Geçtiğimiz hafta sonuna Cumhuriyet Halk Partisinin 39. Olağan Kurultayı damga vurdu, kamuoyunda en çok bu konu konuşuldu.
Bu konu ülkenin gündemindeyken Cumhuriyet Halk Partisinin eski Genel Başkanı Kemal Kılıçdaroğlu’nun yaptıkları ve yapmadıkları ise kamuoyunda çok büyük bir tartışma yarattı, Kılıçdaroğlu’nun yeni bir misyon üstlendiği bu yaptıkları ve yapmadıkları ile net bir şekilde kanıtlanmış oldu.
KILIÇDAROĞLU NE YAPTI?
1- 22 Kasım günü paylaştığı bir video mesaj ile parti yönetimine karşı aktif muhalefet başlattı.
2- İktidara yakın medyadan TGRT Ankara Temsilcisi Fatih Atik’e konuştu.
3- Kurultay sabahı Sabah Gazetesine konuştu
KILIÇDAROĞLU NE YAPMADI?
1- CHP’nin 39. Olağan Kurultayına katılmadı
2- Kurultaya katılmadığı gibi bir kutlama mesajı bile yollamadı.
3- Saraçhane mitingleri başta olmak üzere sonrasında düzenlenen hiçbir mitinge katılmadı.
4- İktidarın kumpas davalarına karşı en ufak bir itiraz bile yapmadı.
5- Gürsel Tekin ve ekibinin kayyumluğuna sessiz kaldı
6- Mutlak Butlan operasyonuna pek bir teşne oldu
Peki, Kemal Kılıçdaroğlu neden TGRT ve Sabah’a konuştu?
Şunu çok iyi biliyoruz; CHP tabanı ne TGRT seyreder ve nede Sabah okur..
Durum buyken Kılıçdaroğlu ne yapmaya çalıştı?

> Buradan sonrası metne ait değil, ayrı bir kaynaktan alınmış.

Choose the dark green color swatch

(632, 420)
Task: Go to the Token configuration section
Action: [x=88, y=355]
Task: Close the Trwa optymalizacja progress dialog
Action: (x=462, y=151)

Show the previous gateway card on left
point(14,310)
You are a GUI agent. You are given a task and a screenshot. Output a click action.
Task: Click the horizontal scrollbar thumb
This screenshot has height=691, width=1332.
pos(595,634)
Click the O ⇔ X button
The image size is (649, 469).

Bu sorunun yanıtı aslında çok basit:
Kılıçdaroğlu’nu TGRT’ye çıkarıp Sabah’a konuşturmanın asli amacı: Başta Ekrem İmamoğlu ve Mansur Yavaş olmak üzere seçilmiş belediye başkanları ve bürokratlara yapılan bu büyük haksızlığa tepki duyan, rahatsızlıklarını açık açık dile getirmeye başlayan AKP ve MHP içindeki bir kesimi bu davaların haklılığına ikna etmek, “bakın CHP’nin eski Genel Başkanı bile bu davalara hak veriyor” diyerek itiraz edenleri susturmaktır.
Sonuç olarak: Belli oluyor ki Kılıçdaroğlu’nun yeni misyonu bu yürütülen süreçten rahatsızlık duyan AKP ve MHP tabanını ikna etmek.

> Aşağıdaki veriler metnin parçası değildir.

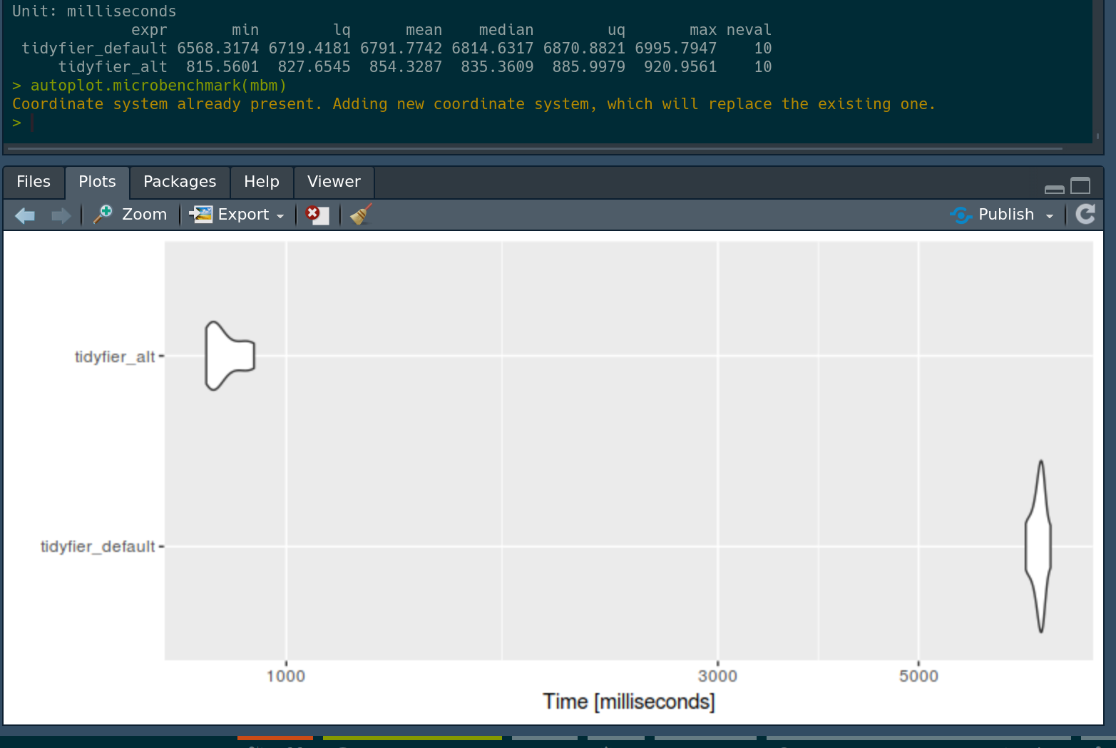Click the Export image icon
1116x748 pixels.
coord(200,214)
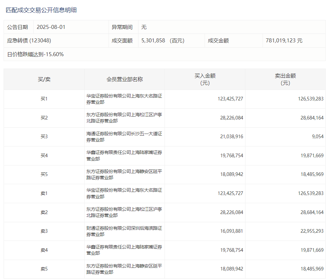Open 财通证券深圳后海滨路证券营业部 broker name
This screenshot has height=280, width=329.
point(124,231)
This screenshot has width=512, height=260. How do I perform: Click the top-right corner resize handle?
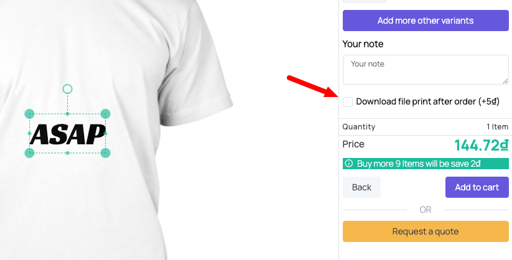105,114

Şunu çok iyi biliyoruz Kemal Kılıçdaroğlu’nun başta CHP olmak üzere muhalif cenahta artık zerrece bir karşılığı ve ikna gücü yok, açıkça söylemek gerekirse zat-ı alileri artık bir siyasi mevtadır.
Amma ve lakin Kılıçdaroğlu’nun bu tip konuşmaları iktidarı destekleyen seçmen nezdinde bir kafa karışıklığına sebep olup; yahu CHP’nin eski Genel Başkanı bile “bunlar aklansın öyle gelsin” diyorsa işin içinde bir bit yeniği olabilir, dur bakalım demelerine yarayabilir.
Peki, Kılıçdaroğlu haklı olabilir mi?
Kılıçdaroğlu Sabah Gazetesinde kendini şu sözlerle savunmaya çalışmış: “Ben doğruları söyledim; eğer bir itirazları varsa, gerçek kimlikleriyle ortaya çıkıp söylesinler. Hamasete ve kuru gürültüye gerek yok. Videoda da belirttiğim gibi, Cumhuriyet Halk Partisi rüşvetlerle, yolsuzluklarla ve rüşvet çarkının müteahhitleri ile anılmaz, bunlarla bir araya gelemez. Üzerinde iftiralar ve yolsuzluk iddialarıyla yol alamaz, derhal arınmalı ve yoluna devam etmelidir."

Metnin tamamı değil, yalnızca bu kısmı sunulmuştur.